Hoewel het een tuinplant is, wil het weleens voorkomen dat je op een vergeten plek in de stadsnatuur letterlijk oog in oog staat met de Griekse alant (Inula helenium). Want het is zo’n plant die je niet over het hoofd ziet. Ze kan met gemak 90 tot wel 200 centimeter hoog worden. Met haar indrukwekkende hoogte en opvallende gele bloemen valt ze goed op en ook hommels en andere insecten zijn dol op de bloemen.

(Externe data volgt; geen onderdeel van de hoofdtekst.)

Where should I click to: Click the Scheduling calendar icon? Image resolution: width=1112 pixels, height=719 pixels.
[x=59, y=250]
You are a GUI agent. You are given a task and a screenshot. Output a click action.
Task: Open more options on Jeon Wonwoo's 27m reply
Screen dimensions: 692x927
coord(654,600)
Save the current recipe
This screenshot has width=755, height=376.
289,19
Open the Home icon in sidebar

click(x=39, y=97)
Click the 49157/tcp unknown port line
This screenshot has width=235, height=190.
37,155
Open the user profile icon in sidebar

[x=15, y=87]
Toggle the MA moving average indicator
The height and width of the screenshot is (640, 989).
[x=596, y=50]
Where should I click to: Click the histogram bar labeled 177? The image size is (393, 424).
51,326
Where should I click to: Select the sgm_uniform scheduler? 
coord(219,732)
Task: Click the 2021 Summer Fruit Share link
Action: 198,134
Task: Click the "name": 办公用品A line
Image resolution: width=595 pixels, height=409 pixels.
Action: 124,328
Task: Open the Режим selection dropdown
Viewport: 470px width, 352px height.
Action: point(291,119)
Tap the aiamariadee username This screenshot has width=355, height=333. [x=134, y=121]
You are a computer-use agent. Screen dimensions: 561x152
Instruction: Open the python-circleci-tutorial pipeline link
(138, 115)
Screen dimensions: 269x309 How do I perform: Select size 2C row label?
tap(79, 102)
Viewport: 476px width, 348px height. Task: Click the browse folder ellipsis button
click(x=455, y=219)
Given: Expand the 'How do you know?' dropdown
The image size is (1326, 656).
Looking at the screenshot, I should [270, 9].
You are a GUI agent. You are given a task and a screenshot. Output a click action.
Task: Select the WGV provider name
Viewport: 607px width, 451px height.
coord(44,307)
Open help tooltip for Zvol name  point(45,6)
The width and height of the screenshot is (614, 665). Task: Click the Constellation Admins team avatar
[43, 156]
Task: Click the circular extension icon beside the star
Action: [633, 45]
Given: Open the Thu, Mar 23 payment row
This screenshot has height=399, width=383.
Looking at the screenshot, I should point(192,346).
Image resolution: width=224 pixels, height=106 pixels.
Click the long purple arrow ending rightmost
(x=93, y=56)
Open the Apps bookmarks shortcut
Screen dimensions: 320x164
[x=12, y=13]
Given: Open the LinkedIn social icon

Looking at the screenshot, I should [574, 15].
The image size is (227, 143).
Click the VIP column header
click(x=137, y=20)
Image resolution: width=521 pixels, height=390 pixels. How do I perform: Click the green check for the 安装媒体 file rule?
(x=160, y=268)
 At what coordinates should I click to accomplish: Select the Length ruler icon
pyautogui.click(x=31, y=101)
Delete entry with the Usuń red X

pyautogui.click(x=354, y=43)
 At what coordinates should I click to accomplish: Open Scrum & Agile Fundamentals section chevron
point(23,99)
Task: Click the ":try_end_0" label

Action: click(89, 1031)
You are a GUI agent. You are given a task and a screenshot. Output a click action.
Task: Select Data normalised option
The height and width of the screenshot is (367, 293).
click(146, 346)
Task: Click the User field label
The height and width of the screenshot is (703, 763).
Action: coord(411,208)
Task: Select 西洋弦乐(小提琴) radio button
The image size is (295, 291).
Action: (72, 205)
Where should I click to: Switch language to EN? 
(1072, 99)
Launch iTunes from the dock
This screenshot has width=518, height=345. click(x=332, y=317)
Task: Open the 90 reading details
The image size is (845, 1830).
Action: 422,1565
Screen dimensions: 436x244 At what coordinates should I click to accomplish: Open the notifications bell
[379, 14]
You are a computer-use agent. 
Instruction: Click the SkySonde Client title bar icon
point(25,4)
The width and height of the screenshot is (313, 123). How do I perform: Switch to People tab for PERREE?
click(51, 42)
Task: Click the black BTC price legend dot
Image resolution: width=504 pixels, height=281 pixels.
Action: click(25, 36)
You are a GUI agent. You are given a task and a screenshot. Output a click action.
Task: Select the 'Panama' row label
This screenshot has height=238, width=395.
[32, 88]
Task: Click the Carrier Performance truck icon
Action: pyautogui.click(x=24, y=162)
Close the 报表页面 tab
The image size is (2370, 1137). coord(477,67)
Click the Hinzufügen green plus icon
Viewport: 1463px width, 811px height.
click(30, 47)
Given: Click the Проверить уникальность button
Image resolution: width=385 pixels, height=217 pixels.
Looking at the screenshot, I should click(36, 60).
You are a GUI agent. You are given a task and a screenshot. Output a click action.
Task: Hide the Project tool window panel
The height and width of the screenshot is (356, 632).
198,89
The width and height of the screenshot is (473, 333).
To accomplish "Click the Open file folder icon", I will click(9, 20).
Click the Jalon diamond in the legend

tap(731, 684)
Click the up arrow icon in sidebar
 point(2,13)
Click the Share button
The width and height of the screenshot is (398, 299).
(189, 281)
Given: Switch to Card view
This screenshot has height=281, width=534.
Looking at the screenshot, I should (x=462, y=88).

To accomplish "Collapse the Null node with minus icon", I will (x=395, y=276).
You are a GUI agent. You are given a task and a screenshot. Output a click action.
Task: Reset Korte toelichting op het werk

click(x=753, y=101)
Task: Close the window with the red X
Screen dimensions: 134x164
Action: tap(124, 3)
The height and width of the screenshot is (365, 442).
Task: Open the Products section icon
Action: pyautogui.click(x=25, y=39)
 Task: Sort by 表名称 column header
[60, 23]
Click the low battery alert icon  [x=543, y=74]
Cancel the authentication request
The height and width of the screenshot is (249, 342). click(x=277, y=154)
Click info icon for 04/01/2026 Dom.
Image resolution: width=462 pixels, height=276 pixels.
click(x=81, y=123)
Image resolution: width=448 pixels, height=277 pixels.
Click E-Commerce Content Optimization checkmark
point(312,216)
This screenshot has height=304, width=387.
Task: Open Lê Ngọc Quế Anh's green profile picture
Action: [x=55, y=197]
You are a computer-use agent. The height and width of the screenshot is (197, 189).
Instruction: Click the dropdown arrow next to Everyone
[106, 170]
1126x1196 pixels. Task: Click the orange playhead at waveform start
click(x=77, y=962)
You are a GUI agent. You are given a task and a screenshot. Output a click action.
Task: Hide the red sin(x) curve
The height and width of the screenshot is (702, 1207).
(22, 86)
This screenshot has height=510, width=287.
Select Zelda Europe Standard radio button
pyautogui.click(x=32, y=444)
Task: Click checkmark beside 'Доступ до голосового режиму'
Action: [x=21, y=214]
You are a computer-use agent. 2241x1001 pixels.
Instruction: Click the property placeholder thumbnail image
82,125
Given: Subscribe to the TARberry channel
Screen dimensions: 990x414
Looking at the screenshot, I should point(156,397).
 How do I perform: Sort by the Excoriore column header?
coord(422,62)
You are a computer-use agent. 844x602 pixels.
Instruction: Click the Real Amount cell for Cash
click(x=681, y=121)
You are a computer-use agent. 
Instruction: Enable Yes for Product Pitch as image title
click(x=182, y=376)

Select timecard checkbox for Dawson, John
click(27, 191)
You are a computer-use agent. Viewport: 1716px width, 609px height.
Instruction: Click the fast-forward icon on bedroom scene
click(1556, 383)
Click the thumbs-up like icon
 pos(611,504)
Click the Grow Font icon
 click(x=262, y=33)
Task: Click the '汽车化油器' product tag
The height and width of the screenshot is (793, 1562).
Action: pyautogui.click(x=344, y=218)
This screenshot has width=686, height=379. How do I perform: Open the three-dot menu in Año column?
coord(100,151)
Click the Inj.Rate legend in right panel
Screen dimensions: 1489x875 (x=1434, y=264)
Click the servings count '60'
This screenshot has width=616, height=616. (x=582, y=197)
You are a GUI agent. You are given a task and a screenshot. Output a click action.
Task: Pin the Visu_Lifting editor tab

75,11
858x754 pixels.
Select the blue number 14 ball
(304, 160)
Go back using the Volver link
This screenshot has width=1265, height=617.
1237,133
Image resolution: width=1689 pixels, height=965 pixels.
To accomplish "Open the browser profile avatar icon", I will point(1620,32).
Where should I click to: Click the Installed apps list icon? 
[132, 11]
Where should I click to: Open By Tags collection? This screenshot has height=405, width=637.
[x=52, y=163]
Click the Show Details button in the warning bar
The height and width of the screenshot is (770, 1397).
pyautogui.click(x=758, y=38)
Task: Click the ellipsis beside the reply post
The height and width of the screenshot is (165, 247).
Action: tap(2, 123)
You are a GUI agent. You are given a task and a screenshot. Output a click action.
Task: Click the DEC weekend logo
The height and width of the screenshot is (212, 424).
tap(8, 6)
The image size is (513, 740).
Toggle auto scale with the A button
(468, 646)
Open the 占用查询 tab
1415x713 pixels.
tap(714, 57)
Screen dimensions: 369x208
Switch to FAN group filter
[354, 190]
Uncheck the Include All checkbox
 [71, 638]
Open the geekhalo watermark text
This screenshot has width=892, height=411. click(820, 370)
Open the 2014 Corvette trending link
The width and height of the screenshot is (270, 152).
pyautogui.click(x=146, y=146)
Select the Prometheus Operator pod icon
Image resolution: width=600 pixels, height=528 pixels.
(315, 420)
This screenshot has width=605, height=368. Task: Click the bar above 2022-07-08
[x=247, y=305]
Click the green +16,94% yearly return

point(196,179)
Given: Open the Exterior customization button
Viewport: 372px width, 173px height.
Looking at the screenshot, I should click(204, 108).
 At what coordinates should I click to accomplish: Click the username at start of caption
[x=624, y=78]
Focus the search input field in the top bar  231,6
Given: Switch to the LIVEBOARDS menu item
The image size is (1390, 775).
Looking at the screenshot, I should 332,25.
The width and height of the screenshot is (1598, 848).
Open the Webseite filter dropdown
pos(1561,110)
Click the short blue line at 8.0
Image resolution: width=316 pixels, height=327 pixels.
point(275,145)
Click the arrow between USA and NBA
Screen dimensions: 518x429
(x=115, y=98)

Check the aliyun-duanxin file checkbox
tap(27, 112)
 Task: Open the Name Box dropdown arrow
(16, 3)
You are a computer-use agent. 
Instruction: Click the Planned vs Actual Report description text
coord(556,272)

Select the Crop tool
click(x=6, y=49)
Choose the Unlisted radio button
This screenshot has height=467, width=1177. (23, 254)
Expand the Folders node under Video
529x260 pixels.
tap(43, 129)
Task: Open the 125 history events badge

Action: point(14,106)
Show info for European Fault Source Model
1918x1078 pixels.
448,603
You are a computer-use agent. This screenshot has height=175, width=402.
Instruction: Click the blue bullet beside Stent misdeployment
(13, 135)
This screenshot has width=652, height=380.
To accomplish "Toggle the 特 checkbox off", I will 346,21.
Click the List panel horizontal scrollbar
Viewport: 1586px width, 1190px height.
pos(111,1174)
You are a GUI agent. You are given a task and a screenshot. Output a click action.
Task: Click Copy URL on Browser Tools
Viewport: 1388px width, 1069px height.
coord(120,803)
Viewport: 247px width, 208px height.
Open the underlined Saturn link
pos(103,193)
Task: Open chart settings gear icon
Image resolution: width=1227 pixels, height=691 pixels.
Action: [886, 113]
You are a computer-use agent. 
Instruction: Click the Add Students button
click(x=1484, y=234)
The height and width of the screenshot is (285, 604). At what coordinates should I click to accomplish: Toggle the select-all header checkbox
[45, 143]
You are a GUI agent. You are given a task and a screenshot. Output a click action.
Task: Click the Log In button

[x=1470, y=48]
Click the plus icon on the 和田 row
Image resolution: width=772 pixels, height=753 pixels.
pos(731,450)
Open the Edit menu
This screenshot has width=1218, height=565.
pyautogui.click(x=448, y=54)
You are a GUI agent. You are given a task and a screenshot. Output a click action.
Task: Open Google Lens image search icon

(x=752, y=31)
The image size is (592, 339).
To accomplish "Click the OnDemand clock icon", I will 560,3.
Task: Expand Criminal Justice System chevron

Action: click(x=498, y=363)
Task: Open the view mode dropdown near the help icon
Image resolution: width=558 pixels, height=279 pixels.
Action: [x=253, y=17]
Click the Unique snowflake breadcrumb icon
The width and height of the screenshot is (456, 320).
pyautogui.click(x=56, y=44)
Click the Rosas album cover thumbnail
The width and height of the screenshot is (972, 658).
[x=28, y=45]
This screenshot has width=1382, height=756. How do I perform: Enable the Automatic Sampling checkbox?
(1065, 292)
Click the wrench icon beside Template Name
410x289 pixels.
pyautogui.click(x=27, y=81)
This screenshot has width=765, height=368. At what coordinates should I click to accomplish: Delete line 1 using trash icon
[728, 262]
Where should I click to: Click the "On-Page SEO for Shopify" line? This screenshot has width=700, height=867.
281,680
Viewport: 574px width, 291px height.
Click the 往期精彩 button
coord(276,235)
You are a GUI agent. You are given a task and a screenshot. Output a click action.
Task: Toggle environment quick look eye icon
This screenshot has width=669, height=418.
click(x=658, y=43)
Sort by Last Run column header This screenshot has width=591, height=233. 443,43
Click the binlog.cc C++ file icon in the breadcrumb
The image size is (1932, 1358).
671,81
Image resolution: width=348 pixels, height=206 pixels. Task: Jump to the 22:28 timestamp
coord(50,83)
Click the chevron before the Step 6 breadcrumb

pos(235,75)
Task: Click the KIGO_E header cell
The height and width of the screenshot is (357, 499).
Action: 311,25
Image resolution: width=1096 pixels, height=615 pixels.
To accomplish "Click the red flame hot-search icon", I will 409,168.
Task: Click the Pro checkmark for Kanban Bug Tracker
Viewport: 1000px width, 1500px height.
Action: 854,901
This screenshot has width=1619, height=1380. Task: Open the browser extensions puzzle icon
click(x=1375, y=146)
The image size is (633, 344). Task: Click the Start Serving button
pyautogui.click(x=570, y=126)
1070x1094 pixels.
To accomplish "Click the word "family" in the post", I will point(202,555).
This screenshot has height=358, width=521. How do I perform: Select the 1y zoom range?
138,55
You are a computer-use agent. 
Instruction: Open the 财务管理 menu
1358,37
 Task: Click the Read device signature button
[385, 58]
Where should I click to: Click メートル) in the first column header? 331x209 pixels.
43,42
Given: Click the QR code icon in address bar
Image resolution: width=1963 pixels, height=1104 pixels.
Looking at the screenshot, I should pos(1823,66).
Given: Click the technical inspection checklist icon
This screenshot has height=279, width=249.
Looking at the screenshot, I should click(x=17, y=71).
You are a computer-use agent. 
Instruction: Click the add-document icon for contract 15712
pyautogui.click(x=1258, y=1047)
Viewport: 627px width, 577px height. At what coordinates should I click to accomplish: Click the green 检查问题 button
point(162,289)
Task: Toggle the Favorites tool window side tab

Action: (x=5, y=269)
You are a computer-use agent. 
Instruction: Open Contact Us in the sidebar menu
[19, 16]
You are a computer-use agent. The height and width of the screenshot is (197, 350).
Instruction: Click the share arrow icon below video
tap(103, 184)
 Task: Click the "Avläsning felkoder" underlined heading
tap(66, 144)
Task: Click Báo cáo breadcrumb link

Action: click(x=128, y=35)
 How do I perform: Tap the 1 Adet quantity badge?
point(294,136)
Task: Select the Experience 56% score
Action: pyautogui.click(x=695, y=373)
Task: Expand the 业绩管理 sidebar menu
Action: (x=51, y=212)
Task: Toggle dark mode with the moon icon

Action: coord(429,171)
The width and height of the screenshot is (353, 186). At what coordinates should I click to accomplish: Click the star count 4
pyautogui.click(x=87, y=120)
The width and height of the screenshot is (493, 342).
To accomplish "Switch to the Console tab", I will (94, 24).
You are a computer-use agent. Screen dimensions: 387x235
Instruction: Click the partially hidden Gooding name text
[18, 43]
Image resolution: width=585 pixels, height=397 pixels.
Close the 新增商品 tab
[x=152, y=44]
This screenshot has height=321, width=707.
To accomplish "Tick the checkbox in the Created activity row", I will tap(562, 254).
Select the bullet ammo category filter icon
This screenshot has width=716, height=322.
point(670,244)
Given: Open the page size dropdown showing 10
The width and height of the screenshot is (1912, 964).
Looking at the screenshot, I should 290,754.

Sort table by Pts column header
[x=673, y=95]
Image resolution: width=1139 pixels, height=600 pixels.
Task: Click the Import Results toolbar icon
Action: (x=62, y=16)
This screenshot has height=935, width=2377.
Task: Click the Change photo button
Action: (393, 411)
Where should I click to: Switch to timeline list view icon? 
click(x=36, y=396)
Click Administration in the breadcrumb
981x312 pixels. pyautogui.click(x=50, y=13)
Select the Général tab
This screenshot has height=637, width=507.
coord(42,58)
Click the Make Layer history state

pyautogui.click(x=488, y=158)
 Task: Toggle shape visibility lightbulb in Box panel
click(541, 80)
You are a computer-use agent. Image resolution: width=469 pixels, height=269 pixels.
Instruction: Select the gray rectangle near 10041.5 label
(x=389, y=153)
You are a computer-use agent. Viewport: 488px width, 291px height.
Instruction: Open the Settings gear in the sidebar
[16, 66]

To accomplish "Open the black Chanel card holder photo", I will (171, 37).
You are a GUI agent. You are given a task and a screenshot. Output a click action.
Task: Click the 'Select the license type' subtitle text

De plant behoort tot de composietenfamilie, waar ook de zonnebloem en de madelief deel van uitmaken. Dat is goed te zien aan de stralende gele bloemen, die van juli tot augustus uitbundig bloeien.

De Griekse alant komt oorspronkelijk uit West- en Centraal-Azië en wordt al sinds de oudheid gewaardeerd om haar eetbare en geneeskrachtige eigenschappen. De Grieken noemden haar helenion, wat “de stralende, de schitterende” betekent, vernoemd naar de zon (hèlios). De Romeinen namen de naam over als inula, en Linnaeus combineerde beide namen tot de wetenschappelijke benaming Inula helenium.

Ondergronds ontwikkelt de Griekse alant een stevige, knolvormige wortelstok die heerlijk ruikt. Deze wortelstok zit boordevol inuline, een koolhydraat dat zelfs zijn naam aan de plant te danken heeft. De bladeren zijn spits en lancetvormig, met de grootste bladeren onderaan de stengel die naar boven toe kleiner worden. Bovenaan de stengel vertakken de bloemstengels zich, waaraan de prachtige bloemhoofdjes verschijnen.

Soms zie je bij de Griekse alant een bijzonder verschijnsel: fasciatie. Dit houdt in dat een stengel verbreed is. Dan lijkt het alsof diverse stengels met elkaar gegroeid zijn.